In my book, Hope for a Heated Planet, I tell the story of hunting for my friend Gus Speth’s book in my local Barnes & Noble. Gus is the Dean of the Yale School of Forestry and Environmental Studies and a former official from the Carter and Clinton years. He has plenty to say. I also confess how I drove around looking for parking, enjoyed the air conditioning, drank at Starbuck’s and committed other environmental sins. Finally, as he had ruefully predicted, I found Speth’s book -- which spans history, politics and policy, environment, and economics -- tucked away in the basement between the cats and the dogs. It was under “Nature and animals.”
That is where you should probably look for my book, too. But as it turns out, it is really a book about hope and about citizen engagement in the most important issue of our time. Now that we have entered a new, audacious era of hope with President Barack Obama, I should warn you and give away my ending. President Obama alone will not save us from the destruction of the planet, nor will the new 111th Congress. Those of you who follow politics (or history or religion or the economy) will recall that those full-throated crowds at Obama rallies were not shouting “Yes, HE can!” They were shouting “Yes, WE can!” Obama made it clear, too, as he put it over and over again, that “change happens from the bottom up.”
It is one of the key lessons that I and other national environmental leaders learned the hard way. We got as far as a triumphant climate treaty conclusion in Kyoto by talking with and pushing our cautious, but sympathetic allies Bill Clinton and Al Gore. But when we got home, we got whupped. We had not engaged and involved Americans from all walks of life in our environmental crusade. That’s when we began to work to reach out beyond environmentalists – to parents concerned about their kids’ health if they lived near a coal plant, to labor, business, religious Americans, academics and youth. We needed to redefine what environmentalism is, to drop our backpacks and our jargon, and to talk in new ways.

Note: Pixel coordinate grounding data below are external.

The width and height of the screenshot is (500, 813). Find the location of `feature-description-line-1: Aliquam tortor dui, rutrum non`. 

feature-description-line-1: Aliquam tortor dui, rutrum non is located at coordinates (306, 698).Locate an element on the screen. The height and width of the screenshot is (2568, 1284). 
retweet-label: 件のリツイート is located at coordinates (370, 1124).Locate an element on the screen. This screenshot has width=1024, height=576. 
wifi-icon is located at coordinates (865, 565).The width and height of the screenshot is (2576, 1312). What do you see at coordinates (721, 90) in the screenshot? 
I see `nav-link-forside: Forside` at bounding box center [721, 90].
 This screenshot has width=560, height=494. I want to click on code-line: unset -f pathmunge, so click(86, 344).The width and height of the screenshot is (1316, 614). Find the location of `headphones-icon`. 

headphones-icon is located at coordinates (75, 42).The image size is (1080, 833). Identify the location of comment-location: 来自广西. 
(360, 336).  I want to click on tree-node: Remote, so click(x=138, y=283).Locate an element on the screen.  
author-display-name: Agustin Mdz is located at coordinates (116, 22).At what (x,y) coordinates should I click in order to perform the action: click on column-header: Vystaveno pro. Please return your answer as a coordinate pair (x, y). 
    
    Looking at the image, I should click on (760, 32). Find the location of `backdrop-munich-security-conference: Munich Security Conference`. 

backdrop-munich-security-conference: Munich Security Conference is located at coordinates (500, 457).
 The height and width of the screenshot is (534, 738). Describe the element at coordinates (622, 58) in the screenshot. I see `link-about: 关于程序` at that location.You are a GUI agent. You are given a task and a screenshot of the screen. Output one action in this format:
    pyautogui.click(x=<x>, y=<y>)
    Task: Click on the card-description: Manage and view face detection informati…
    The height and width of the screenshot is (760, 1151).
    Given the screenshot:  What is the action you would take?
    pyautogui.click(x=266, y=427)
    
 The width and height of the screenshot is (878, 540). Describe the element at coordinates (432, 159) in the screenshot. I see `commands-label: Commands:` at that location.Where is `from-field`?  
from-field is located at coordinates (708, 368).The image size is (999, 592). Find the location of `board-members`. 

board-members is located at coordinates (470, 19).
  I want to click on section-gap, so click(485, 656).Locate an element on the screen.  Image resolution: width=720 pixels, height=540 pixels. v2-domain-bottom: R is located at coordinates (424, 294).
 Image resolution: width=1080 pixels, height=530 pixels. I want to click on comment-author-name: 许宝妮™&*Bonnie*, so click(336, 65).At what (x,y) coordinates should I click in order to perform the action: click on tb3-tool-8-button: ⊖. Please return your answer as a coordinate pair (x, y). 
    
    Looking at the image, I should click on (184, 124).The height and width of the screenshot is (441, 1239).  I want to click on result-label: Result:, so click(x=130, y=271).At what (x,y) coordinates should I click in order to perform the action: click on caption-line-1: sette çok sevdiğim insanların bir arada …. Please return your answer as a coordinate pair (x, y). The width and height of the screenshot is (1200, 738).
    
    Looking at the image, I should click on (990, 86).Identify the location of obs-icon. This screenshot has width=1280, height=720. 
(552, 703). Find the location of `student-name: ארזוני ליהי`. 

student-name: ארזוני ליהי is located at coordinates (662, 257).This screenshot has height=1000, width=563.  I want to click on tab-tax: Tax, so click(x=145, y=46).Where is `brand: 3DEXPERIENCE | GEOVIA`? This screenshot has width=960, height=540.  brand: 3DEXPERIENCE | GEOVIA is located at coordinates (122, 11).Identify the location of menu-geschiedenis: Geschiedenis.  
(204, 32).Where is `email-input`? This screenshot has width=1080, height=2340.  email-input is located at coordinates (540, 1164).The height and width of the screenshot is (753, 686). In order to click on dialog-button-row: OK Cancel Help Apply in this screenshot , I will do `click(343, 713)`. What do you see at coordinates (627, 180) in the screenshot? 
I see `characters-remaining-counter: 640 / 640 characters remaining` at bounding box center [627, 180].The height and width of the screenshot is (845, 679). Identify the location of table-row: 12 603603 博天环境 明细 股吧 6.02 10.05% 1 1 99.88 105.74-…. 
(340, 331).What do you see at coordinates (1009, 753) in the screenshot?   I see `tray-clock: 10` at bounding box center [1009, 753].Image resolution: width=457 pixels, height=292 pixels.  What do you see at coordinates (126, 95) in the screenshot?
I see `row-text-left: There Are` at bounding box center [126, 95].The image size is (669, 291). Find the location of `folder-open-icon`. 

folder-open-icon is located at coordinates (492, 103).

That’s what I’ve tried to do in Hope for a Heated Planet. It’s got the basic science and public health, history from the Clinton years and after, practical advice on how you can help and get involved, and a thorough look at why I believe we can solve our climate crisis with clean, renewable energy. It is not a nature book. There are no cats and dogs in it. Like every author, I believe everyone should read it, every class should assign it. If we are to save ourselves, we will need to start from, yet move beyond, our specialties. A renewed, broader, more inclusive and interdisciplinary environmental movement helped create the hope and the grassroots passion that has led to President Obama. But now what happens next is really up to us. That is why I wrote Hope for a Heated Planet. Of course I hope you will buy it. But, more importantly, I hope you will use it.